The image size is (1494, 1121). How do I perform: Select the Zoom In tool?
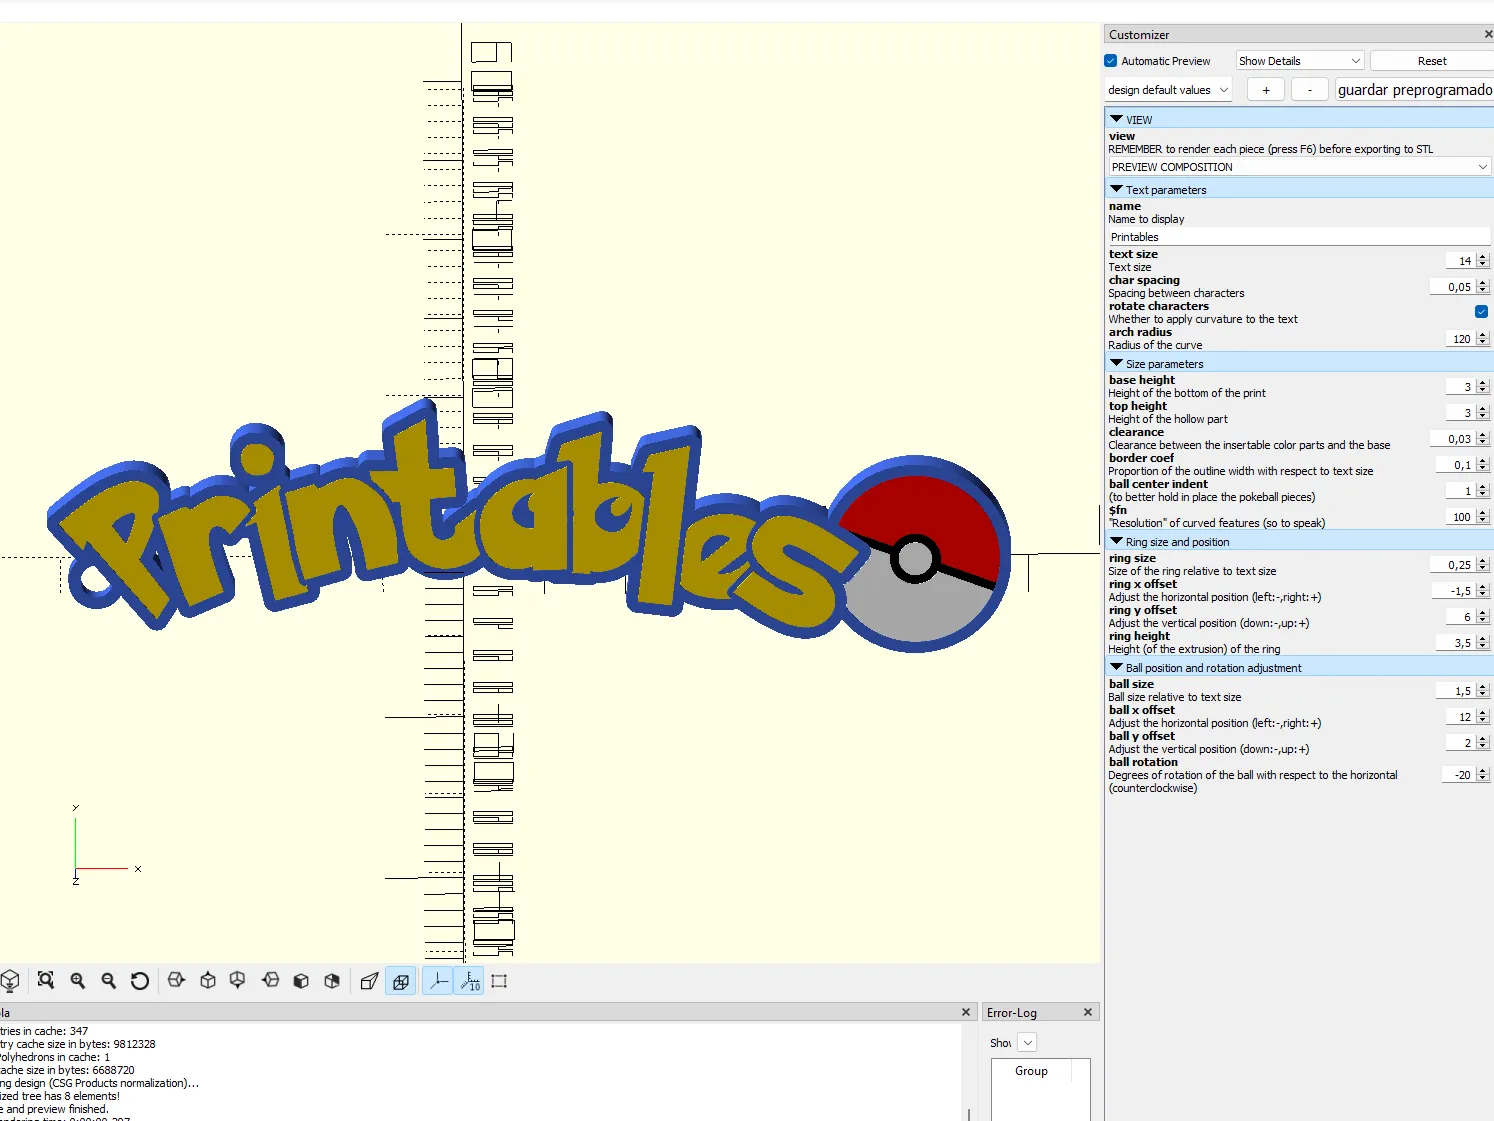tap(78, 981)
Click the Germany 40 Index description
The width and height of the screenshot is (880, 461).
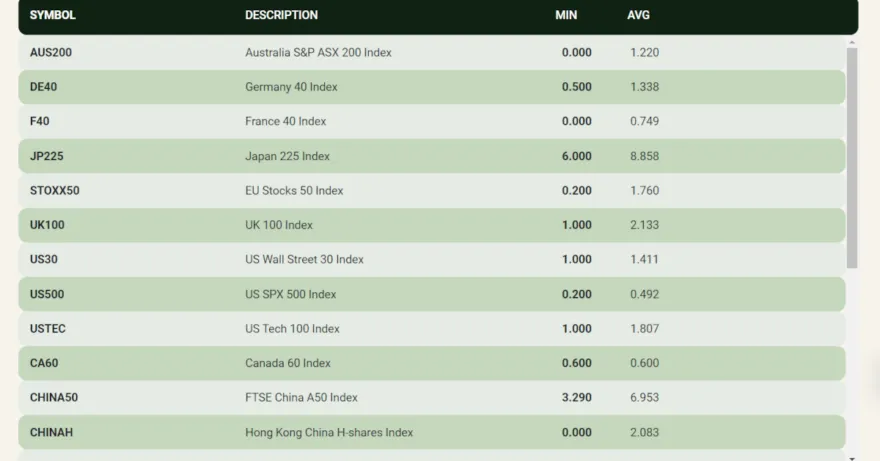click(291, 87)
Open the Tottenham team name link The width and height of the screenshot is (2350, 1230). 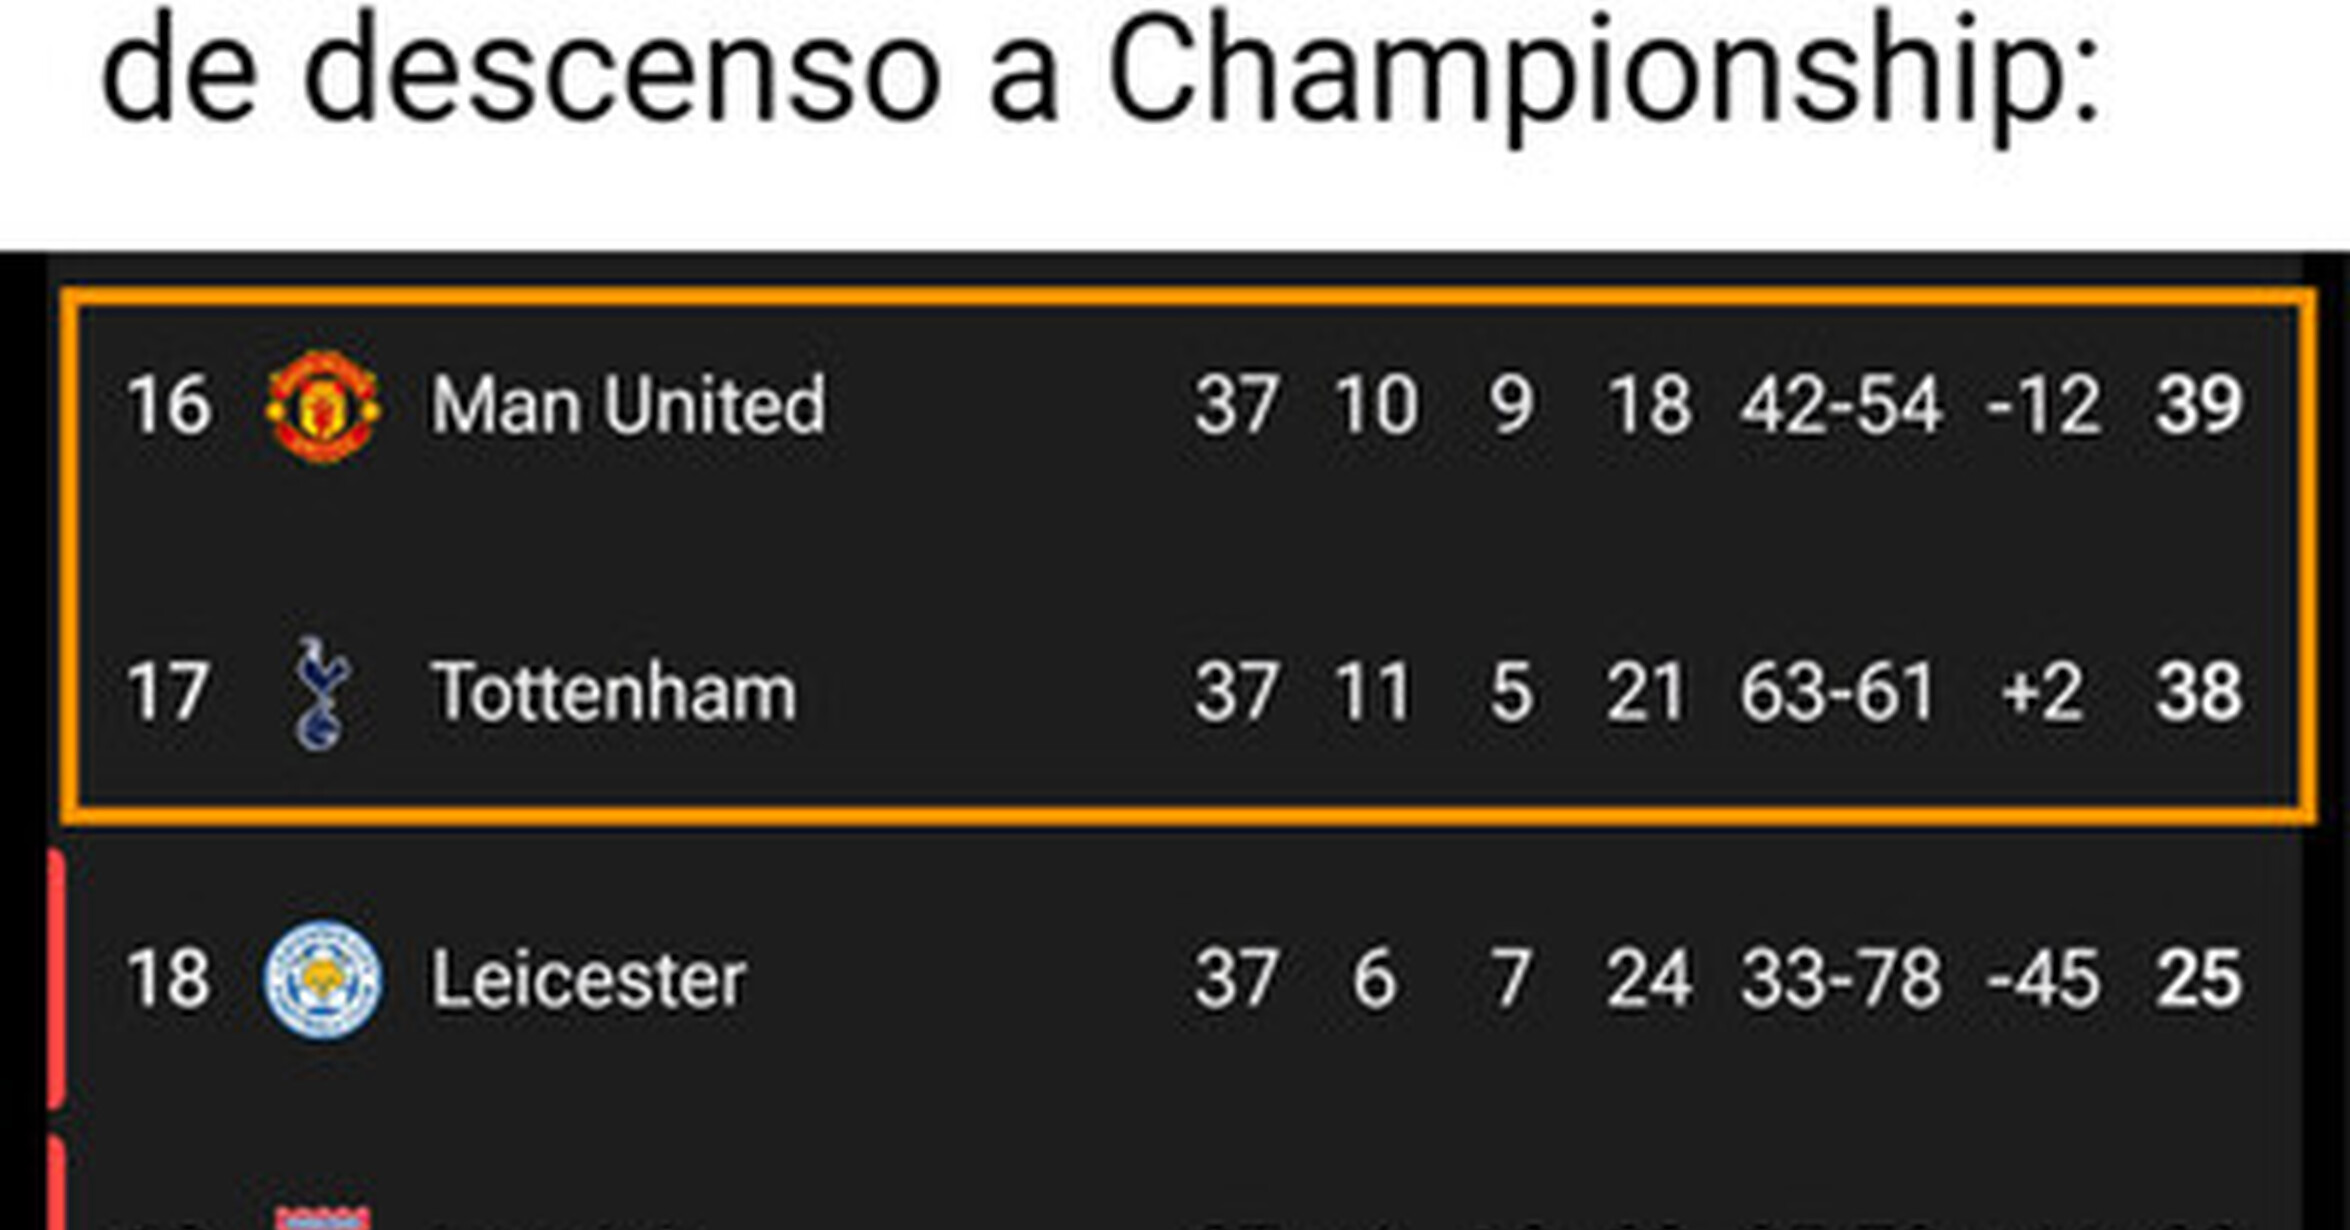[614, 692]
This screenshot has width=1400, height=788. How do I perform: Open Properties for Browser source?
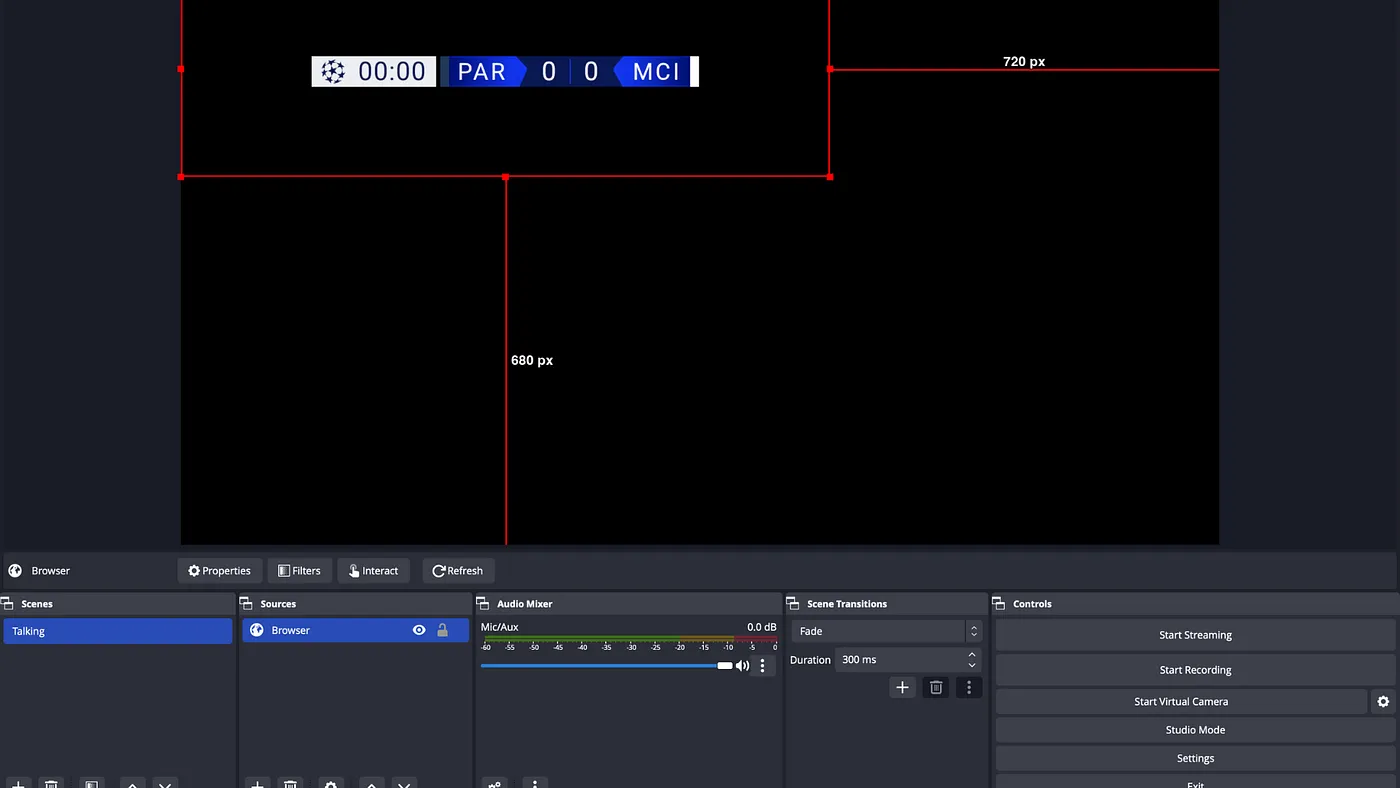click(x=220, y=571)
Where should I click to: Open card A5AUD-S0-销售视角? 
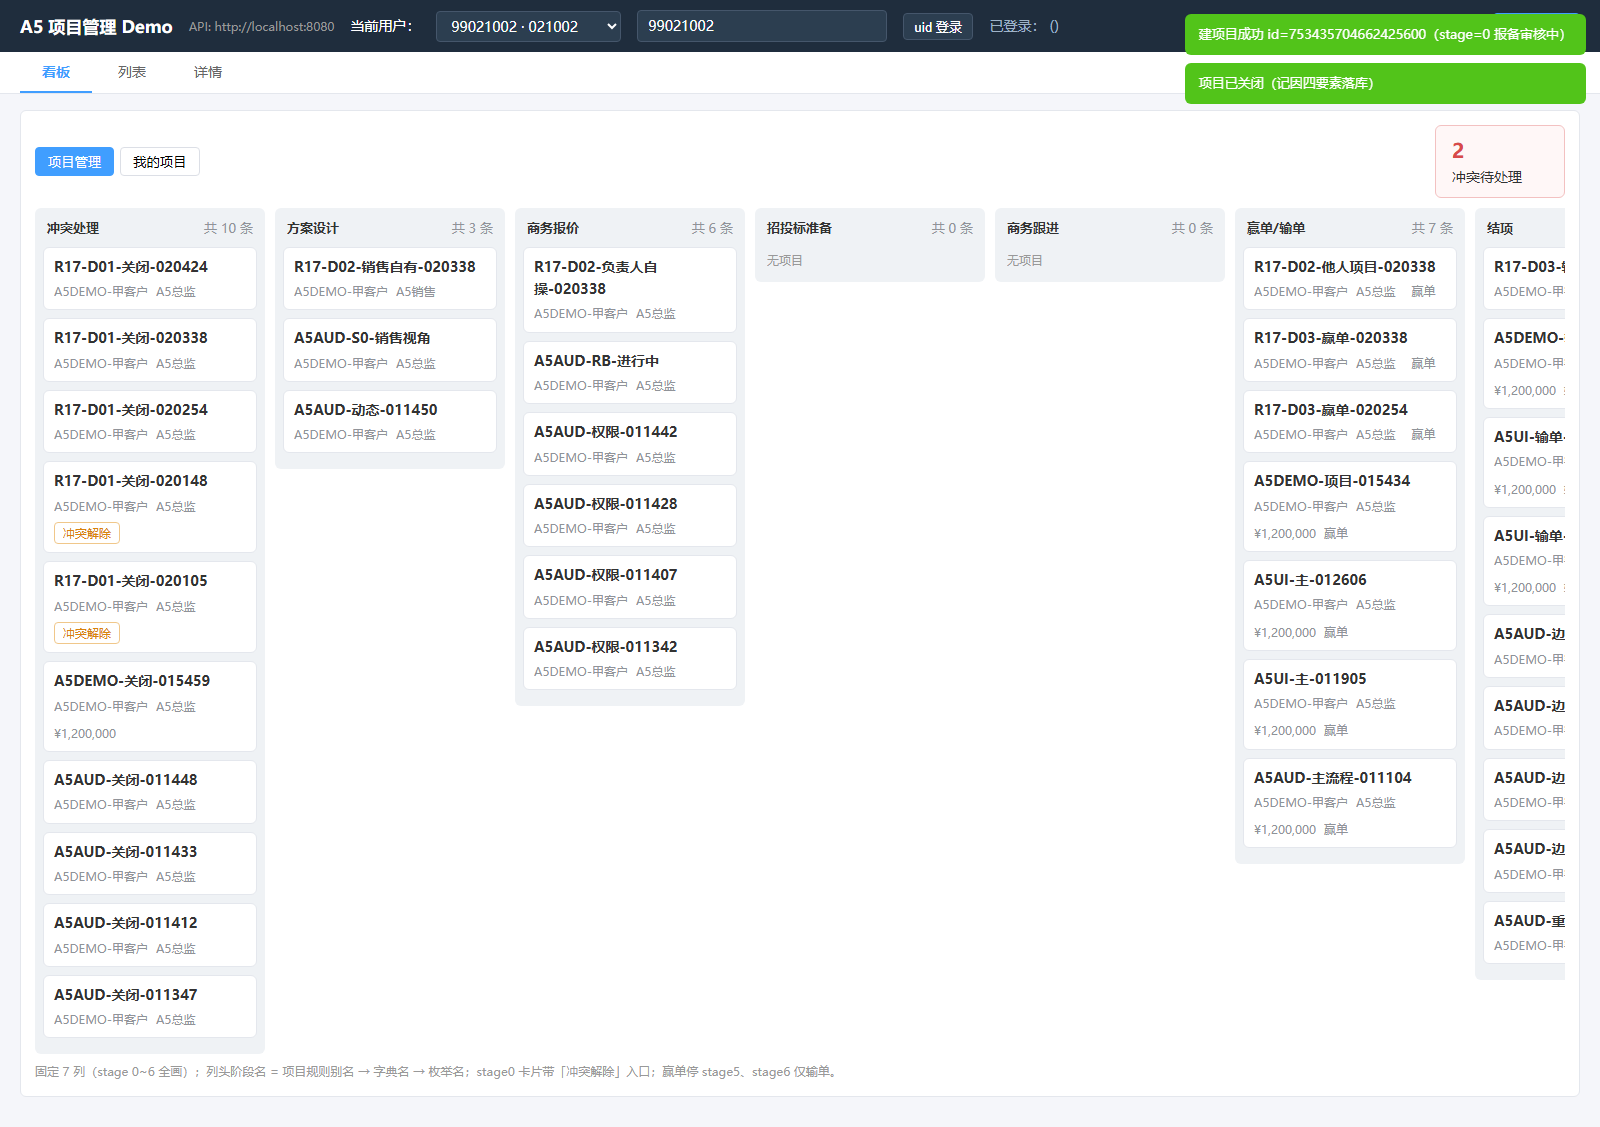tap(390, 350)
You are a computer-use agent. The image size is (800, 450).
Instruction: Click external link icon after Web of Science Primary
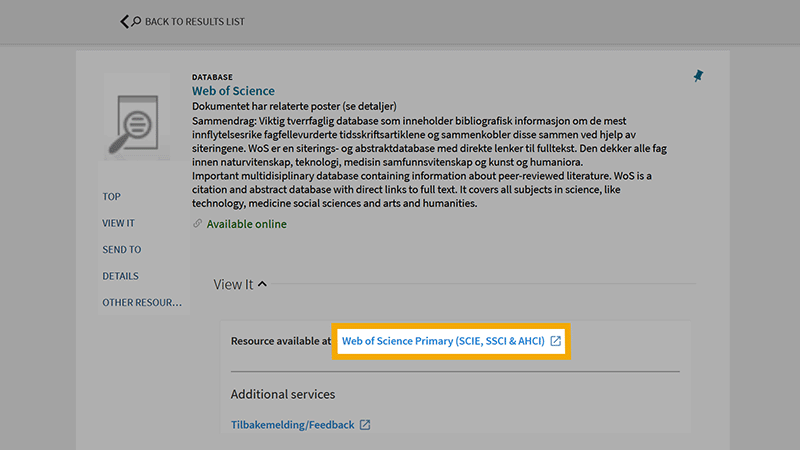coord(556,341)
================================
With pictures excluded, the lines running from the one containing "You are a computer-use" through the last line of the records above are to be restated exactly and in full.

→ WRITTEN RESPONSE:
You are a computer-use agent. The image size is (800, 450).
Instruction: Click external link icon after Web of Science Primary
coord(556,341)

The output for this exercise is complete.